** Provided passage **

A Conversation for Talking Point: What Makes a Great Film?

Lights! Camera! Action!

Post 1

Phoenician Trader

There are lots of great movies. In my humble opinion they need:

1) A great script that is focused on a few things
a) iconic moments ("You will never find a more wretched hive of scum and villainy. We must be cautious.", understatement from Obi-Want Kanobi in Star Wars)
b) lines that can be said with conviction (no matter how cheesy: think of some of Leslie Nielson's lines in Airplane!/Flying High/whatever other name it was realased as, hearing 'Surely you can't be serious' and replying 'Yes I am serious and stop calling me Shirly'.)
c) the action and getting the next part of the action happening now

2) Action
This need not be fast or spectacular (the iconic close-up scene in Cassablanca where Rick is smoking late at night for nearly a minute in silence, staring over the heads of the audience, or the final pre-fight tension scene in The Good, the Bad and the Ugly where the camera flits from the eyes of each of the three characters to the next). It must be tight and drive the story.

3) Story
Despite the moves for a post-structuralist, extistential 21 Century, a great movie still has a wonderful story: even if it is as microscopic as Amalie's quest to follow the trail of a man in the torn up passport photos or as big a Indiana Jone's recovery of the lost Ark of the Convenant. In both cases the ending completes the film (Amalie's man is a service technician and Indie's find of the millenium gets filed by the Government in a way that would make Sir Humphrey Appleby proud). While books tell a story and the stage shows the story, movies produce the story for us.

4) Production Values
The 1927 version of Ben Hur pitched 6 full scale trimarine rowed warships against each other. It was a proper commitment to film production (unfortunately one ship sank and everybody on it died, so the second half of the battle is small models in a bath and it shows). The use of master puppetier Frank Oz to be Yoda in the Empire Strikes Back shows how a low tech special effects provide as much and a ballanced technique on the screen as the light sabre Luke Skywaker weilds in the same scenes: its about the quality, the choice and not just the cash (subsituting a CGI Yoda in a later movie shows that the puppet Yoda is the better producion choice, albeit more grounded). Get Carter with Michael Cain films him running down a street - not jogging and vaguely puffing or doing an act of running for the cameras. He sprints hard in leather soled shoes and the head kicking scene that follows is built upon the intensity of the chase. This scene is perhaps the scene that set Sir Michael up as an Actor.

** Dataset rows **
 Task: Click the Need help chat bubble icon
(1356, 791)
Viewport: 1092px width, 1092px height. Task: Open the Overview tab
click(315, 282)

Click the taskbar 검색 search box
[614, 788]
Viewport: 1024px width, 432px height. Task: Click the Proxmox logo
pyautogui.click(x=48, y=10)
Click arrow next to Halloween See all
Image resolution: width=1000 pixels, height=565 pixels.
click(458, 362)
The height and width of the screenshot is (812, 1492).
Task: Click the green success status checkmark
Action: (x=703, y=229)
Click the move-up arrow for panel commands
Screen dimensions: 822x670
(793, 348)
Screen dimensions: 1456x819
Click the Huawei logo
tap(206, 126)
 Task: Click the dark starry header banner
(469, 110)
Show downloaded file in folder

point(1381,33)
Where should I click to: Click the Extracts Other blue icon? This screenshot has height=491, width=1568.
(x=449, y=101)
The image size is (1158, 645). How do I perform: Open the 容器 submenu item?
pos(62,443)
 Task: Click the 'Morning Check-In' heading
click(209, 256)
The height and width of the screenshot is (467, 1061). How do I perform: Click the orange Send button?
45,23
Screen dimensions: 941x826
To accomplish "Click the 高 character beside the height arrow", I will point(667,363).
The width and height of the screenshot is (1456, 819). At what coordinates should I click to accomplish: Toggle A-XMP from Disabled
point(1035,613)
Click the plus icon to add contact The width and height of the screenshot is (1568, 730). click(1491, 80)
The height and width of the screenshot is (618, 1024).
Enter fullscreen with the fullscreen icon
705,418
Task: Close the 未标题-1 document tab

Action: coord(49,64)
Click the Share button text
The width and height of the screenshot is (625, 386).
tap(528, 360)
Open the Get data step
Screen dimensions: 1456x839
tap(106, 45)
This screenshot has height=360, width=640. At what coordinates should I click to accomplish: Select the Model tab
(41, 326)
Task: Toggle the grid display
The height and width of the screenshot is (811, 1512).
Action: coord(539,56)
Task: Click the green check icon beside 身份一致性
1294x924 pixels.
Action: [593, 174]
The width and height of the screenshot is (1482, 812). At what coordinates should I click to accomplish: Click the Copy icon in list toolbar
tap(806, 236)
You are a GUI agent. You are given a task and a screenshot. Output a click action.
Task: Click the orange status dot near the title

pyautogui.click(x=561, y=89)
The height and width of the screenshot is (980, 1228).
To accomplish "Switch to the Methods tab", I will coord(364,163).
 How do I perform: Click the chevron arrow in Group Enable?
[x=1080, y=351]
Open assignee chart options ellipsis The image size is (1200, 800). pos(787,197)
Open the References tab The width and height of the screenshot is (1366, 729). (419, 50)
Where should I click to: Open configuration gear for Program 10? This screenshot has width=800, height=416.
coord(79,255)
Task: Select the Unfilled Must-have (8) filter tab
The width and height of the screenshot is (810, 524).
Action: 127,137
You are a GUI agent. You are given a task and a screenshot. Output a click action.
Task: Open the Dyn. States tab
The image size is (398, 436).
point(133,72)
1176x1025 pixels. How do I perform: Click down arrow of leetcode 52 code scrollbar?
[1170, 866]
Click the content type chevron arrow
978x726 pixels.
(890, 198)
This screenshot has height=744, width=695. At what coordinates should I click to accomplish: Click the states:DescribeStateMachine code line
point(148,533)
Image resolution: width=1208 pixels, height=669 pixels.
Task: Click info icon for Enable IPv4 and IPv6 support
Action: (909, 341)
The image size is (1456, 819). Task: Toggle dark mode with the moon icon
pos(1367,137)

** List of tasks **
1. Decide whether each statement below agrees with the post on what makes a great film, answering yes or no and quoting the words of the post that settle it. (a) The post holds that action in a great film has to be fast or spectacular. (b) During the 1927 Ben Hur production, one of the warships sank. (c) In Get Carter, the lead actor runs hard in leather-soled shoes.
2. Pick up the post on what makes a great film and keep writing it, starting after its last sentence.

** Responses for each task **
1.
(a) No: "This need not be fast or spectacular"
(b) Yes: "unfortunately one ship sank and everybody on it died"
(c) Yes: "He sprints hard in leather soled shoes"

2.
5) Acting
The difference between actors who act themselves in every movie they are in (Cary Grant, John Wayne and Hugh Grant) and actors who exude their character (Tom Cruise in Rain Man vs Jerry McGuire - a flim which has some of the best lighting I have ever seen) is not that important. What is important is that we believe the production produces the story and the characters are the people caught up in the story no matter matter how unlikely or likely a story it is.

6) A projectionist
Most of the best films were made before films were seen on telly and they show it. Bergman's close-ups in Cassablanca are meant to be seen on a 4x3 screen that is also 8 metres by 6 metres in size. The Good, the Bad and the Ugly is best seen in Cinemascope on a screen 20 metres wide. This is technically straight foward - you just need cash to build a palace. However, the sound of the initial drump roll at the beginning of a 20th Century (later 20th Century Fox) film should start 2 seconds after the lights are out totally and the curtains on the screen should begin to open on the second roll as the search lights play over the curtains. The logo appears along with the fanfare in the space that the curtains have already cleared. This takes timing and skill. The airconditioning is traditionally turned up duing the desert scenes of Lawrence of Arabia (just prior to half time to sell extra icecream!) and the a great projectionist will slowly turn up the sound levels of Casablanca during the war of the German and French national anthems: the audience should be standing with the patriots in Rick's Cafe Americano by the end of the scene.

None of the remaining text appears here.